Our country has long been involved in ripping apart families for the color of their skin and inflicting trauma on POC, including children. Our industrial prison system incarcerates POC for things they shouldn’t be incarcerated for, and benefits from their unpaid labor, while making little to no effort towards rehabilitation or restoration. We profit from their pain and incarceration. The school-to-prison pipeline is a very real thing and a big problem. Our treatment of Native American people is reprehensible. We justify and excuse and allow to go undealt with the rampant police brutality that regularly takes the lives of POC in what can accurately be described as state-sanctioned murder. And our treatment of immigrants from south of the USA has long been absolutely vile, under Presidents of both parties. President Obama earned the nickname “Deporter-in-Chief” for a reason. And when President Trump was campaigning leading up to the 2016 election, he told us exactly how poorly he thought of immigrants and that he wanted to treat them badly and wanted to further strip them of their humanity. But we, white USAmericans, didn’t listen. We have long been not listening to the POC trying to tell us how bad matters have been. We have ignored and shouted down and blown off the POC trying to tell us how much we needed immigration reform. We have refused to truly and fully acknowledge the fullness of our racist white-supremacist history and the amount of systemic racism that still exists.

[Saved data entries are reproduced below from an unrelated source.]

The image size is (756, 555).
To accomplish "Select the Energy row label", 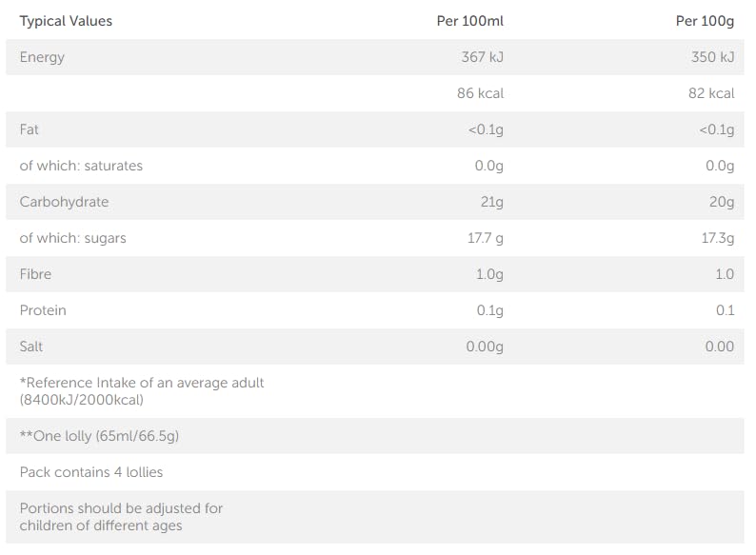I will (42, 57).
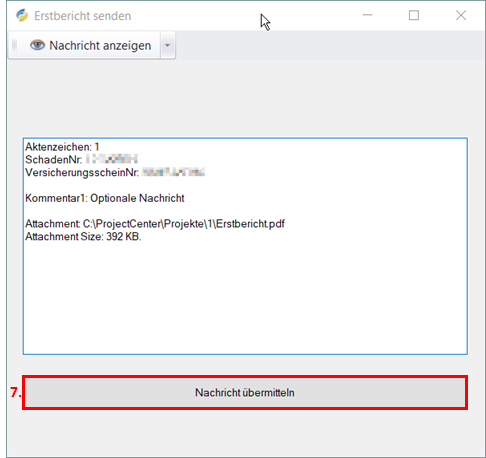Click the application logo in the title bar
The width and height of the screenshot is (486, 458).
click(x=22, y=15)
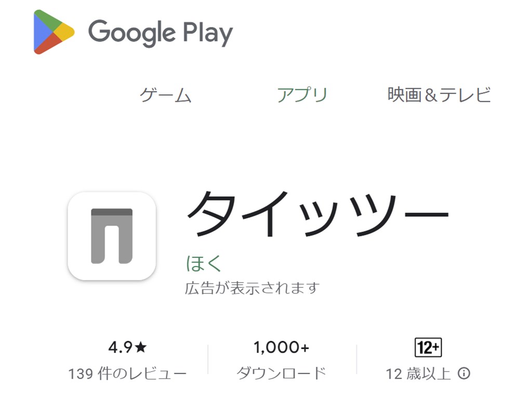Switch to the ゲーム tab
The image size is (532, 399).
(167, 94)
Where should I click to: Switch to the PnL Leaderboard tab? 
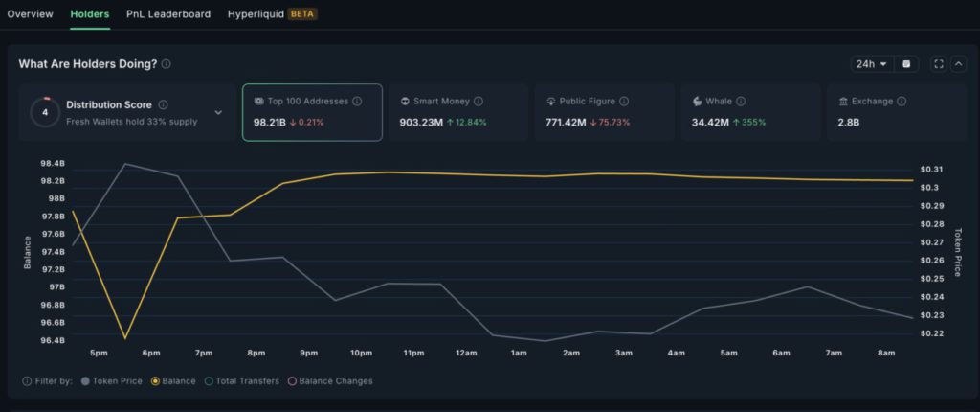pyautogui.click(x=168, y=14)
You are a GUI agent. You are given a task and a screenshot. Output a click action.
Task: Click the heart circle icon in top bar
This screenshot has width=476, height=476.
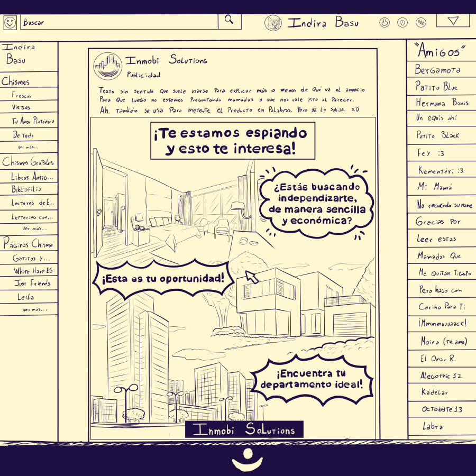tap(403, 23)
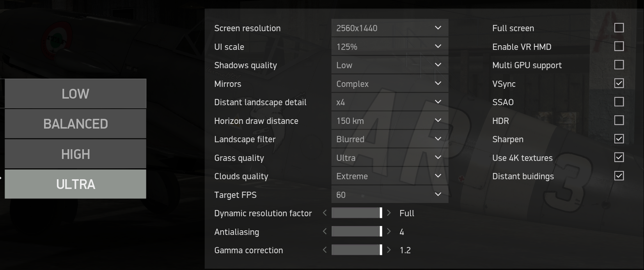Enable the SSAO option
This screenshot has height=270, width=644.
[619, 102]
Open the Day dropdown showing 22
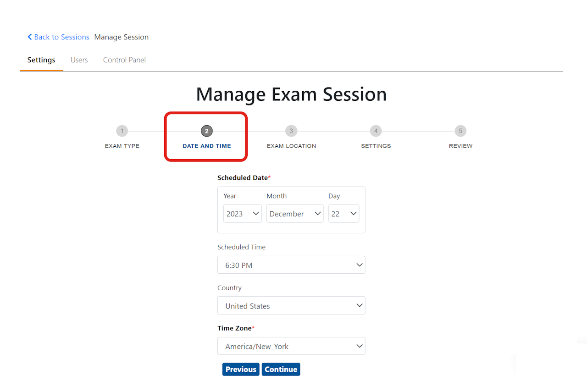This screenshot has height=392, width=587. tap(343, 214)
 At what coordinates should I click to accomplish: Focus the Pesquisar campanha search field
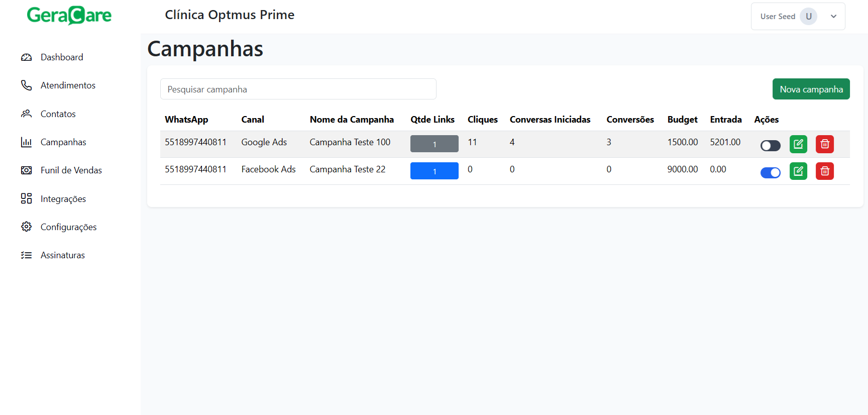[x=298, y=89]
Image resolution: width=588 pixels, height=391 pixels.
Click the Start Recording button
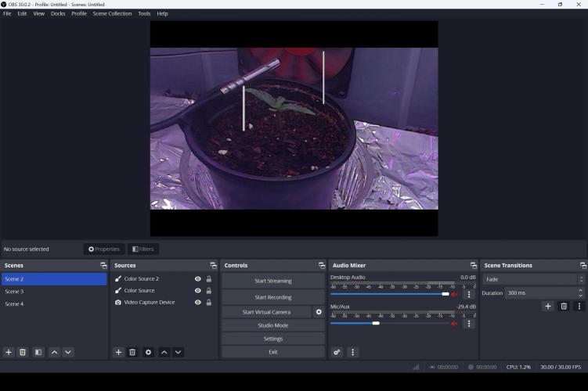272,297
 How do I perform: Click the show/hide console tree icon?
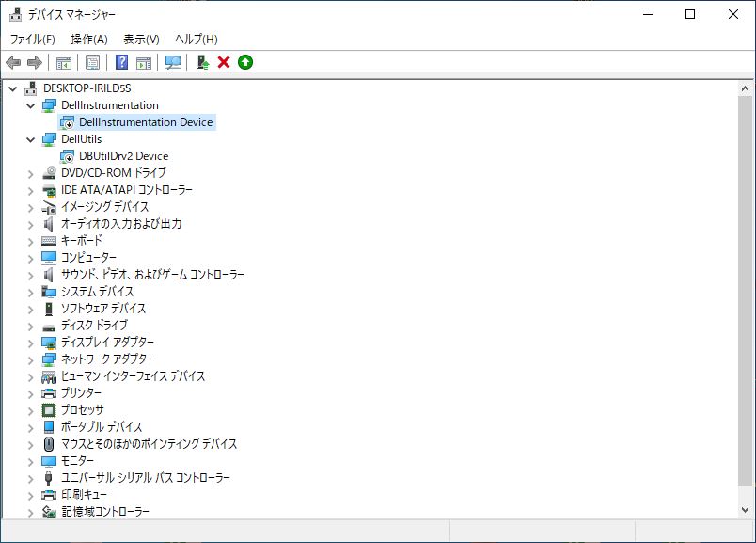pos(62,62)
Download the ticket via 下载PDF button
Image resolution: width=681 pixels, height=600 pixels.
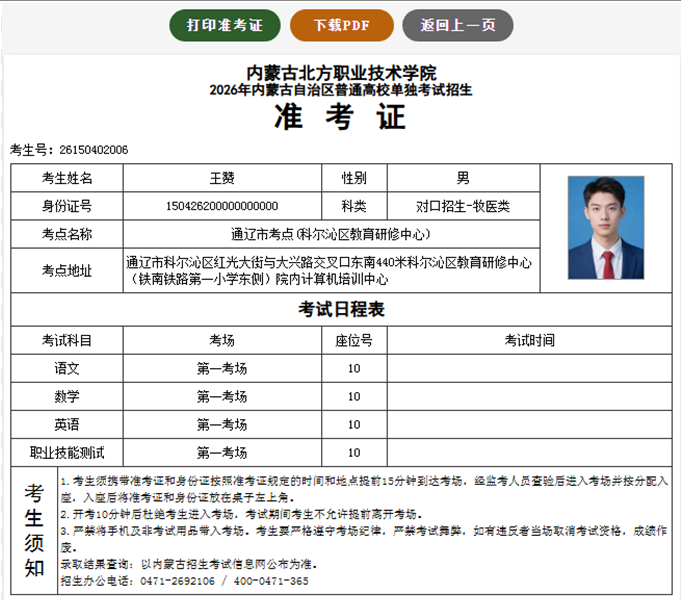(341, 25)
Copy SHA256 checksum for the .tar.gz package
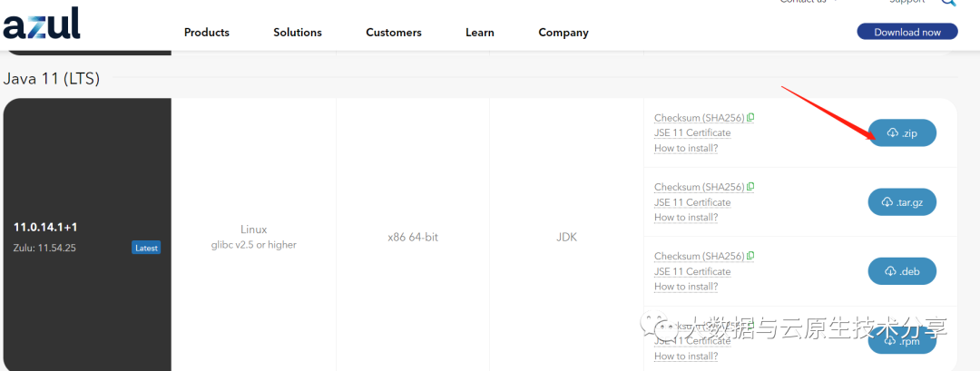This screenshot has height=371, width=980. (750, 187)
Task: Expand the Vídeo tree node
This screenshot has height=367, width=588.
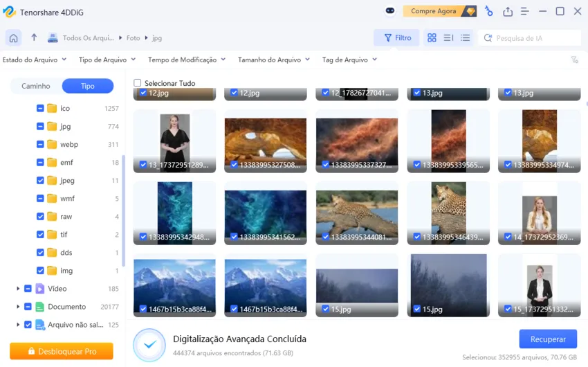Action: click(17, 289)
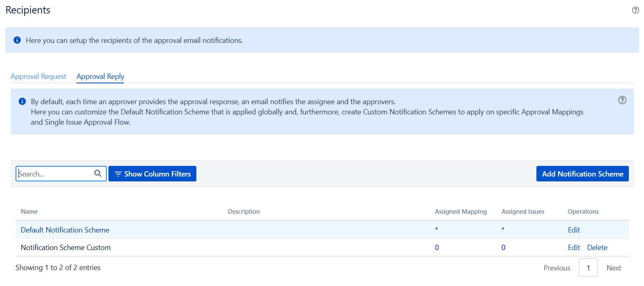Screen dimensions: 644x286
Task: Delete the Notification Scheme Custom
Action: 597,248
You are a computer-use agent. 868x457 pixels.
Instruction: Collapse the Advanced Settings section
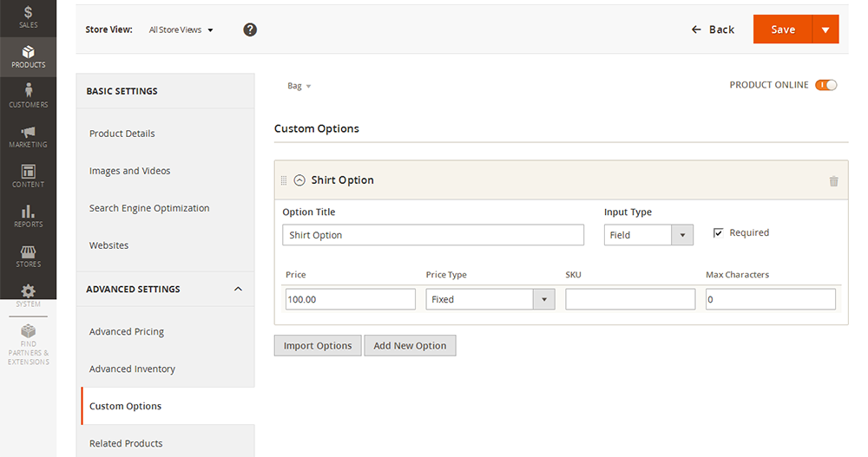pyautogui.click(x=239, y=289)
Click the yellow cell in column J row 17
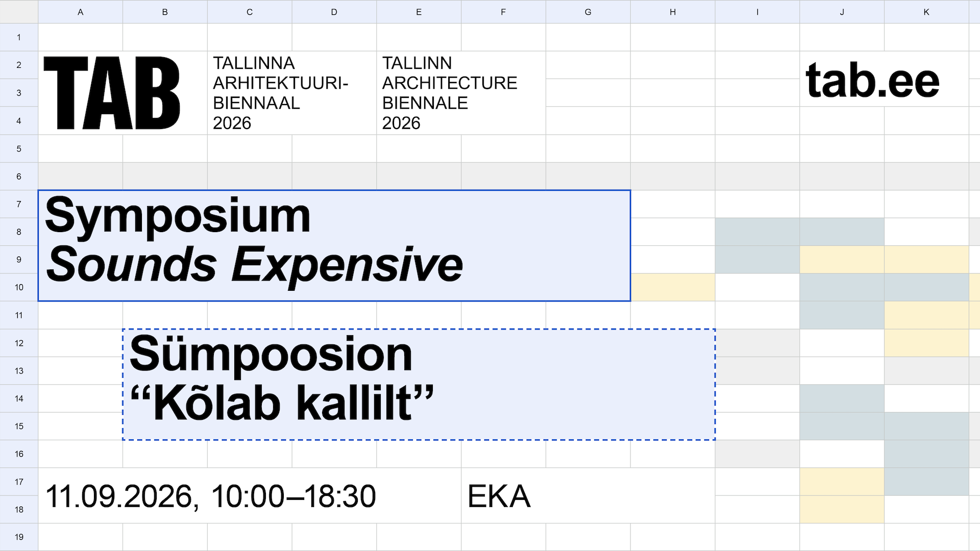 coord(842,482)
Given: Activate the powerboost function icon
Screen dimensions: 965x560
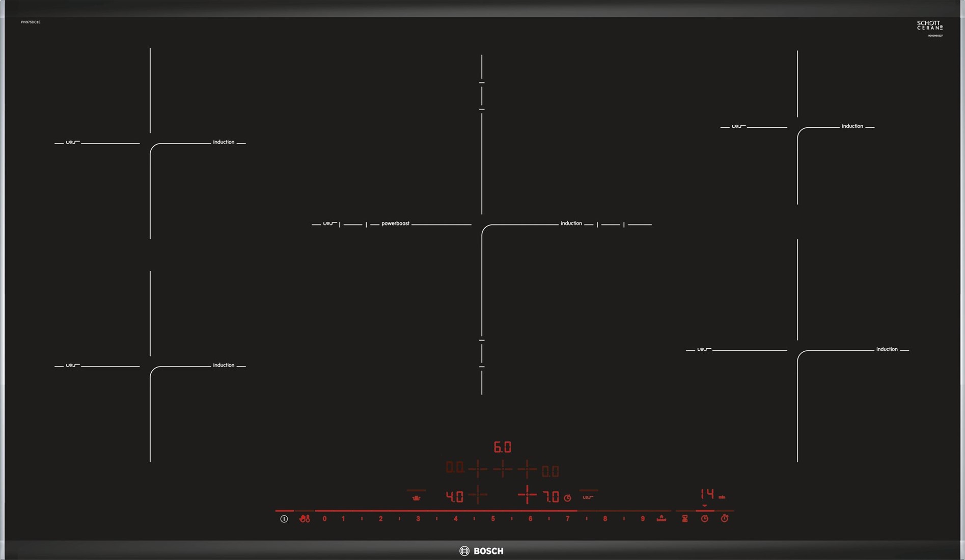Looking at the screenshot, I should 661,518.
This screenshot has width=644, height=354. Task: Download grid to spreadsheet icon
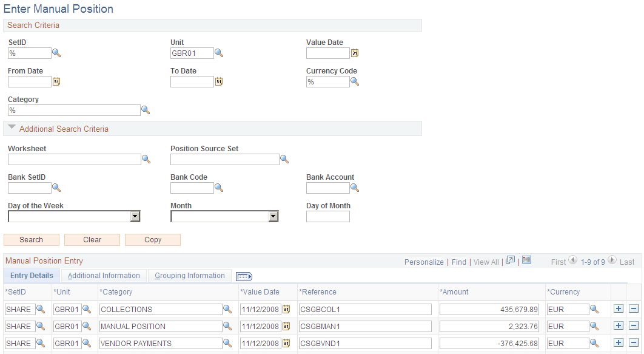tap(526, 260)
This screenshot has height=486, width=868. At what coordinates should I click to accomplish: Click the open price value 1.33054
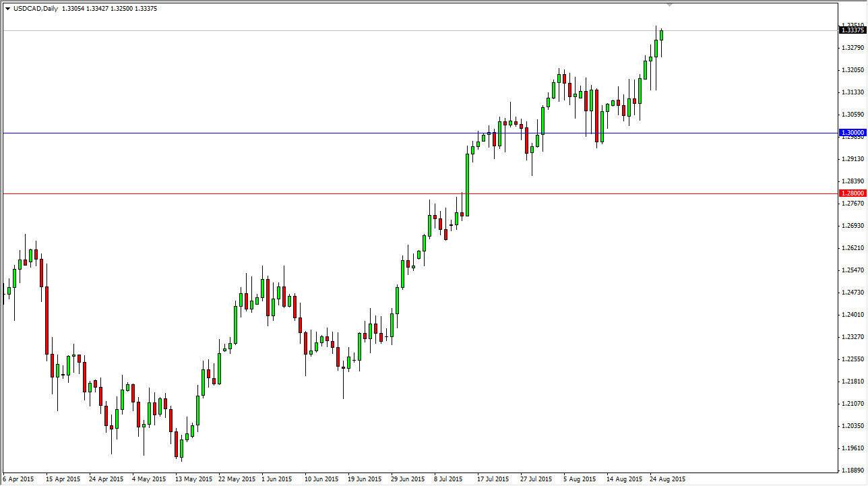pos(72,9)
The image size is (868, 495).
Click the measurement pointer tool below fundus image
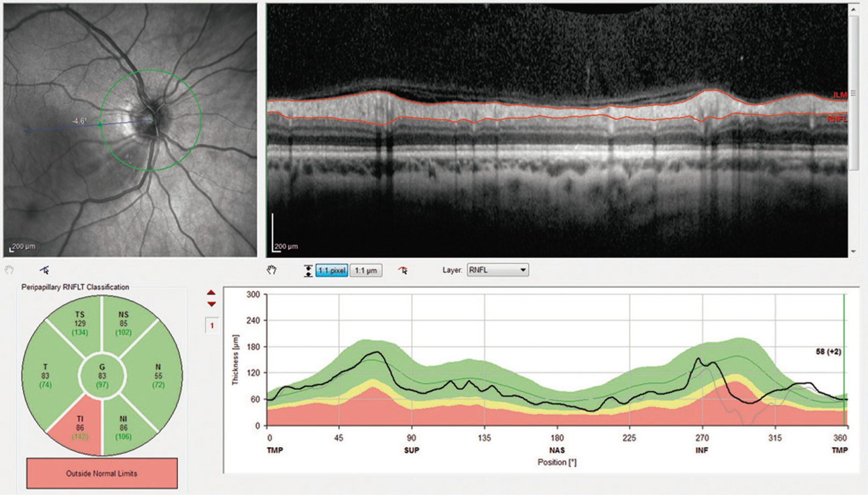pos(45,270)
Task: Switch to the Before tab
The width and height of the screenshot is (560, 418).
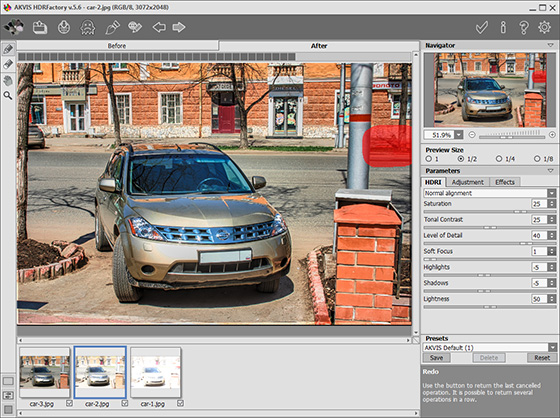Action: tap(117, 46)
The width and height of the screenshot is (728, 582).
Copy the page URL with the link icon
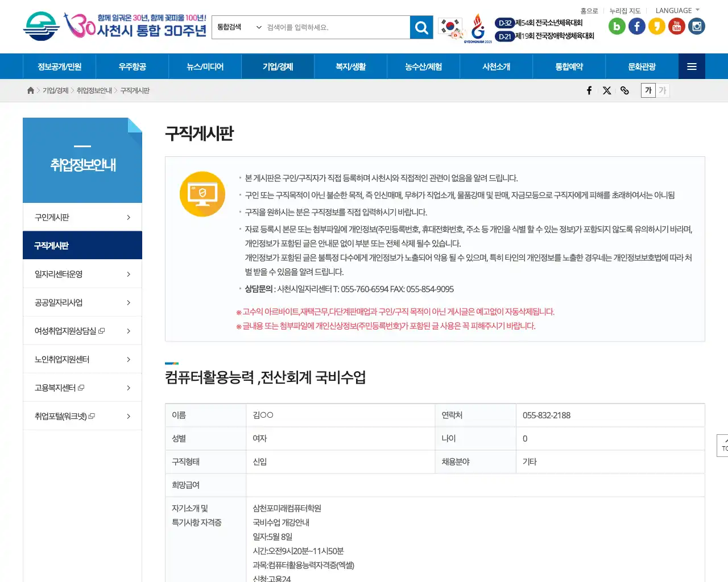[x=625, y=90]
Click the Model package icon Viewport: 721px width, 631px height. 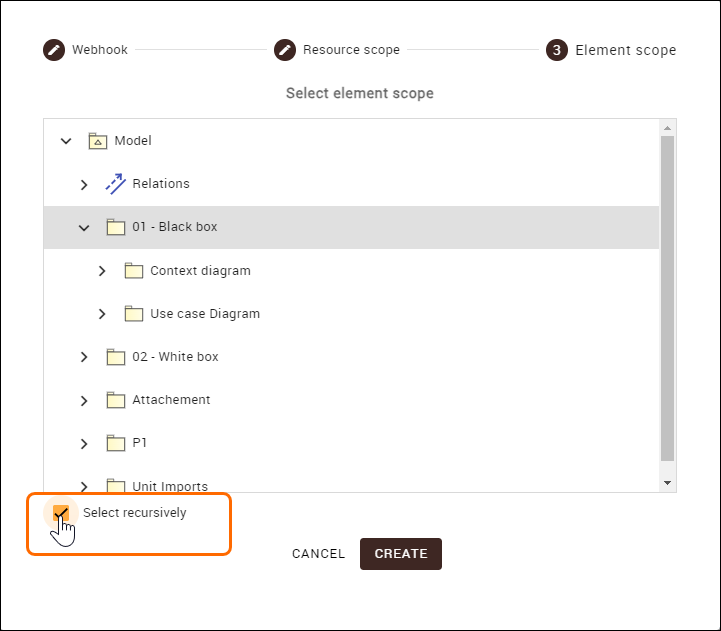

What is happening right now is vile, and a violation of human decency, human rights, and US and international law. But it didn’t just suddenly pop up out of nowhere. And it’s not something that just one party allowed to happen. If we (white people) took a good hard look at ourselves, we’d find that in some way, all of us have held at least some responsibility and culpability in letting matters get to where they are, whether that’s be our actions or our inactions. Voting for politicians who enact and don’t fight against ingumane laws. Not teaching our children better. Not calling out racism and xenophobia when we see it.  Not working to hold our elected officials accountable. Not listening to the POC trying to tell us the truth about our history. Not acknowledging our history.
We have to start working for real change, but it needs to go much deeper than just pushing back against this one policy. And it has to start with taking a hard look at our own hearts and habits, with seeing where our own shortcomings lie. Change has to come from within to be true real lasting change. We have to acknowledge the racism that has made this possible, and we have to start working to uplift the POC doing the hard work here. We need to rip out the roots of anti-blackness that this country is built on. We need to examine the systems of oppression that have stolen so much from Native Americans. We need to take a hard look at the American Exceptionalism and colonialist underpinnings of our foreign policy. We must acknowledge the humanity of those we have tried for so long to dehumanize, and stop hiding behind the nonsensical idea that “Well, if they’d just follow our laws…” For one, something being law doesn’t make it right, moral, or ethical. And for another, we still kill and traumatize POC who follow the law, so that’s straight BS.
What is happening on our southern border isn’t ok, but it didn’t just come out of nowhere, it didn’t occur in a vacuum. We have allowed this to happen. It’s well past time to put a stop to it.